Foxygen’s 2013 full-length We Are the 21st Century Ambassadors of Peace & Magic raises an interesting question. To wit: Just how good can an album be when the strongest cut on it is a shameless Pavement rip?

The answer, surprisingly enough, is pretty damn good indeed. It doesn’t hurt that the Pavement steal in question–”No Destruction”–is for the ages. Nor does it hurt that the indie pop duo of Sam France and Jonathan Rado have an uncanny knack for raiding the old musical closet to put together new and garishly interesting outfits.

When it comes to retro, Foxygen prefers the AM band to the FM one; their songs are twisted, for sure, but most of them have the exuberant pop! of a cork coming out of a bottle of expensive champagne.

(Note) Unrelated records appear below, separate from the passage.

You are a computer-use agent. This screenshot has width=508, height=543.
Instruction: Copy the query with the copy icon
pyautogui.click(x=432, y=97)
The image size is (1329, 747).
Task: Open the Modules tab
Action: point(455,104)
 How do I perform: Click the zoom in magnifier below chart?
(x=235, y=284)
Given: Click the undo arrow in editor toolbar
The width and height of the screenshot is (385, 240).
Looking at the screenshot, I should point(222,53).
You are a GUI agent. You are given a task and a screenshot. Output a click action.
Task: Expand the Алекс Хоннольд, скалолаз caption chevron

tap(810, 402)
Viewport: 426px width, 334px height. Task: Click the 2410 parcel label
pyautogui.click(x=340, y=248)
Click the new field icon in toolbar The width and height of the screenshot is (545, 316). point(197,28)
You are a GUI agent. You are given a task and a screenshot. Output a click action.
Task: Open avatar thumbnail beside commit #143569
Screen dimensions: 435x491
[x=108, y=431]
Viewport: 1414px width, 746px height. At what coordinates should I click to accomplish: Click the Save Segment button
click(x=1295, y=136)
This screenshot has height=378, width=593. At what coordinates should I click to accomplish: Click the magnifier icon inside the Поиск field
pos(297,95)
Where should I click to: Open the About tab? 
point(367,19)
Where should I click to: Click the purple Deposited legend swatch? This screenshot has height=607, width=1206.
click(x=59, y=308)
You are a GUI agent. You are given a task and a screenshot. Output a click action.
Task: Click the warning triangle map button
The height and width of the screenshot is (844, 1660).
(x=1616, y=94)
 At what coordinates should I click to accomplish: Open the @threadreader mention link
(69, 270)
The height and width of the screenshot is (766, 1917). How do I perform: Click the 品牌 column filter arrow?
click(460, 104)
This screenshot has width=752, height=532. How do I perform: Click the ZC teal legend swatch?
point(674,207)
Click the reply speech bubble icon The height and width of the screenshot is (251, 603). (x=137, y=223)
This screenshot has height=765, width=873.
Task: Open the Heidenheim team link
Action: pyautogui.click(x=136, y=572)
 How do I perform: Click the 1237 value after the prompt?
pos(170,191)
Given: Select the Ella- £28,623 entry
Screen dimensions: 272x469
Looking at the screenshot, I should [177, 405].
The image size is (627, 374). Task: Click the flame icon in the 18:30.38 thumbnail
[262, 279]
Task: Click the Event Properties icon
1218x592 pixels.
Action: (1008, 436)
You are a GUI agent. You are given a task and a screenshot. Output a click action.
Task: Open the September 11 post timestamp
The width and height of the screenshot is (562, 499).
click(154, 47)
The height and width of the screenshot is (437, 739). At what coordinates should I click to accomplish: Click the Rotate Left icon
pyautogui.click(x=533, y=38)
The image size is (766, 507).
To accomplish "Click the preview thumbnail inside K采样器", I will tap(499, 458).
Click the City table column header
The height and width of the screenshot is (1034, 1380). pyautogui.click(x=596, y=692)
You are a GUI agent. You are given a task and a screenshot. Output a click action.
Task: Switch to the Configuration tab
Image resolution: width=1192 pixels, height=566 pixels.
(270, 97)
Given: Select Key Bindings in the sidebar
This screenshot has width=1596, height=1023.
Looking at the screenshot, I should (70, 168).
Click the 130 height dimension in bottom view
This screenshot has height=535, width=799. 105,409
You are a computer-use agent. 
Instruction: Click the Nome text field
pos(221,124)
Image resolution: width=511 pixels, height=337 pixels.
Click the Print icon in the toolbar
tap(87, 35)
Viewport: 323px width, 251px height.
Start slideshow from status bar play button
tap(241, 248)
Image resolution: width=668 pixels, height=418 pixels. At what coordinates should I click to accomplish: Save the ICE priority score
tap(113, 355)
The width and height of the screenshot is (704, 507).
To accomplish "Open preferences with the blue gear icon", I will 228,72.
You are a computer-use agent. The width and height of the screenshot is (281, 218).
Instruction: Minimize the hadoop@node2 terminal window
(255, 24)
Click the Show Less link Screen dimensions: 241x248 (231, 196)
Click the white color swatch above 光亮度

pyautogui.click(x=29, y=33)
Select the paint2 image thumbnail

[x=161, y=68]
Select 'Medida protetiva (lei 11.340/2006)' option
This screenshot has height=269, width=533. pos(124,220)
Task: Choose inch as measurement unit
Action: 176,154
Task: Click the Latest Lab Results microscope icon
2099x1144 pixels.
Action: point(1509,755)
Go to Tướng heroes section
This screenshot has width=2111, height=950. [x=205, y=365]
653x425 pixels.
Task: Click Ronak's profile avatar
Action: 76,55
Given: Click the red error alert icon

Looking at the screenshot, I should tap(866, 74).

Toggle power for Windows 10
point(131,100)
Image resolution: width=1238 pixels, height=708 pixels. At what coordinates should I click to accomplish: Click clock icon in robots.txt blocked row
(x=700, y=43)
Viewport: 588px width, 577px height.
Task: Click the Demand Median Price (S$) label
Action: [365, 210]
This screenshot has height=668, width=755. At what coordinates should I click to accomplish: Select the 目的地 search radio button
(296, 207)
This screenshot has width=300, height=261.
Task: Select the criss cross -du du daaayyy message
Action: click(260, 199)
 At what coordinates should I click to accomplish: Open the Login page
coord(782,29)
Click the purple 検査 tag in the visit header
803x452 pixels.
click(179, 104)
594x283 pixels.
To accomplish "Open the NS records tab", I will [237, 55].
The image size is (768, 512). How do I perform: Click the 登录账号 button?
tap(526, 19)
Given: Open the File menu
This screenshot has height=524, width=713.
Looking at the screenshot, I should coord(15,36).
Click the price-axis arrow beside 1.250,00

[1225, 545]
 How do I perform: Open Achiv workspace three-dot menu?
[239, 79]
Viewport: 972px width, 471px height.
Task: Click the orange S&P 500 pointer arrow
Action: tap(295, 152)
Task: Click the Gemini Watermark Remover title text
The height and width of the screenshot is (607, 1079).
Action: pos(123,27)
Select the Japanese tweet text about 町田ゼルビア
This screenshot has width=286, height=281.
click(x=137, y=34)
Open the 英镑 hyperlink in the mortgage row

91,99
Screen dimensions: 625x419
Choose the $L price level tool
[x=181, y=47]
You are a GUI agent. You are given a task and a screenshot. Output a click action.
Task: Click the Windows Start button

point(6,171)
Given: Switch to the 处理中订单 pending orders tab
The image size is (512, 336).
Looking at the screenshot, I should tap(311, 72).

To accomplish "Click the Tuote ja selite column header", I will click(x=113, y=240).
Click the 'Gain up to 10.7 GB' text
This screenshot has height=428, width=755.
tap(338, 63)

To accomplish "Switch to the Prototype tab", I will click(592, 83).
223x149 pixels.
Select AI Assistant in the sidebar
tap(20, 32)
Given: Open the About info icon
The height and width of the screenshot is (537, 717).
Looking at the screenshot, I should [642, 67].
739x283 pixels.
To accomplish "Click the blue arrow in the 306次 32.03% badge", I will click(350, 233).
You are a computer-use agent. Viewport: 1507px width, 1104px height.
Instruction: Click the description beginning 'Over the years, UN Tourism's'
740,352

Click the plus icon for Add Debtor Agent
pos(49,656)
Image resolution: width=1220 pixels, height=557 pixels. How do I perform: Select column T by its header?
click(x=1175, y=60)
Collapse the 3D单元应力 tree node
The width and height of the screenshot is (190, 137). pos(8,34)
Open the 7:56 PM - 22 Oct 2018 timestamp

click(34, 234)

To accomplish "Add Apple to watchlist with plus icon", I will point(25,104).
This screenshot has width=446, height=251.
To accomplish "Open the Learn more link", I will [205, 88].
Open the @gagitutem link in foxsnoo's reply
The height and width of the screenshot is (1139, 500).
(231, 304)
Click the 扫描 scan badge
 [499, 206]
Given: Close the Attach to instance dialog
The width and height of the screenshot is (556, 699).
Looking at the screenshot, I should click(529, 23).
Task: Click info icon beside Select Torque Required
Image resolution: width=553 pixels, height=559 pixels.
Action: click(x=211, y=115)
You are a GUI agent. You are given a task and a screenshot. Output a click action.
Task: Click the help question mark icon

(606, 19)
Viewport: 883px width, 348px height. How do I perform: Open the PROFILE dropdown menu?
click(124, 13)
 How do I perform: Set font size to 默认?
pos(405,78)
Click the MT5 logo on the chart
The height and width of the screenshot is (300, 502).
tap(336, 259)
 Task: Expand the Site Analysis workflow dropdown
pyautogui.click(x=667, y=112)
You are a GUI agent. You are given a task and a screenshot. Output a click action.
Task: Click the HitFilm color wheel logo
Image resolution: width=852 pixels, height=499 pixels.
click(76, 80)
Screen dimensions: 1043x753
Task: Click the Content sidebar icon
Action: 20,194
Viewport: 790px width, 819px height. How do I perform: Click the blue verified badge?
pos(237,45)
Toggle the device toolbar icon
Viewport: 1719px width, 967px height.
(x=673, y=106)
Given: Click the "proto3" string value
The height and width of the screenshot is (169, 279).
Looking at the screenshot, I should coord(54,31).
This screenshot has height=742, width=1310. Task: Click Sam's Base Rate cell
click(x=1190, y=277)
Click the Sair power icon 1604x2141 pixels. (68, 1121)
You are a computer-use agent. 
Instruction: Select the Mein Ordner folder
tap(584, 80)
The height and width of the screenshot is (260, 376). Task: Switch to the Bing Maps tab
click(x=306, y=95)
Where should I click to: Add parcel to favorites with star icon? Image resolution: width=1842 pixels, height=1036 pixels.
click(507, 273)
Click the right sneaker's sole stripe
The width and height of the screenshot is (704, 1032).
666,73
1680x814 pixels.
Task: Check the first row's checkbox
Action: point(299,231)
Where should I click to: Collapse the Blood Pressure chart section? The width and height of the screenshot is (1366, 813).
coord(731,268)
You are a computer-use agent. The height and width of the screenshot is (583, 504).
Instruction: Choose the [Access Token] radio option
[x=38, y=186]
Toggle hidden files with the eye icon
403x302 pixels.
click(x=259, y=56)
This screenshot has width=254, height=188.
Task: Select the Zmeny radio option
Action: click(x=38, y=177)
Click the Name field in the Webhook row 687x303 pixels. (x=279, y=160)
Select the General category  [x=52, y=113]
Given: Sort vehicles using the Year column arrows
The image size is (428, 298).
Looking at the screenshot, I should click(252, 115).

And like a good bottle of bubbly, We Are the 21st Century Ambassadors will definitely go to your head.

The album’s potpourri of sounds runs the gamut from the dizzy-making French pop readymade that is “San Francisco” (dig those cheesy glockenspiels and the dreamy backing vocals of Sarah Versprille) to the truncated mutant blues that is “Bowling Trophies.” The latter is a total musical outlier (it borders on noise rock, from the Cows bugle blurt on down) and our favorite pot-loving duo’s retort to those people who wondered what it was doing on the LP probably ran along the lines of, “Hey, it sounded great when we were stoned.”

France and Rado like to throw surprises at you; you never know what’s going to come next with these boys. “Oh Yeah” is a shaggy feel-good with a T-Rex groove and the falsetto-fueled energy of a Rolling Stones disco move; “On Blue Mountain” works stoner magic by bookending riffs from the mid-sixties’ Stones and Elvis’ “Suspicious Minds.” Meanwhile, the title track is a far freaking out rockabilly homage that sounds like it was recorded someplace else–by which I mean on a planet other than the one we find ourselves on. Garage rock doesn’t get more deranged than this uncategorizable shape shifter.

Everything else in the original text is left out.